What is expected — Retype the items exactly, from the line containing "will [x=578, y=494]." through the last line of the items, both included.
━━━ Supplied material ━━━
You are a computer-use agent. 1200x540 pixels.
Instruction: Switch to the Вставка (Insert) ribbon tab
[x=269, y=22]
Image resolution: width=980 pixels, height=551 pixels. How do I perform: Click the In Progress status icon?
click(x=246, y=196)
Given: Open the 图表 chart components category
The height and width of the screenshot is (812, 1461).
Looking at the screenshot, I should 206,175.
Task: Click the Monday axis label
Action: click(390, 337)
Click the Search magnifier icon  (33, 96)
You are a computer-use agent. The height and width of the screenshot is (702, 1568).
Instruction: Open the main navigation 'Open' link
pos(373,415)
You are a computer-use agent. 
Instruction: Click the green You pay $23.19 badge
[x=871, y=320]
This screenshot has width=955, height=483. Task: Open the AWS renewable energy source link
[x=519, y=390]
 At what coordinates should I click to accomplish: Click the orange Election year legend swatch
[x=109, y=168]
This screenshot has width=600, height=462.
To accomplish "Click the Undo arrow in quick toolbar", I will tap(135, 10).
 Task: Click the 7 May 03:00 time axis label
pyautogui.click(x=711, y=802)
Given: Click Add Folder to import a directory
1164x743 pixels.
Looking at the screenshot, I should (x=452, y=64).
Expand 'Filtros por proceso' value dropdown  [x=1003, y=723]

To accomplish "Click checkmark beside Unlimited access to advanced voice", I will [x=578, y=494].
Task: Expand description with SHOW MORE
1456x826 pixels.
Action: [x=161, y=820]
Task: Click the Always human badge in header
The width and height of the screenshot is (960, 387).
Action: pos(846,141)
━━━
Result of the task —
To accomplish "Click checkmark beside Unlimited access to advanced voice", I will [x=578, y=494].
Task: Expand description with SHOW MORE
1456x826 pixels.
Action: [x=161, y=820]
Task: Click the Always human badge in header
The width and height of the screenshot is (960, 387).
Action: pos(846,141)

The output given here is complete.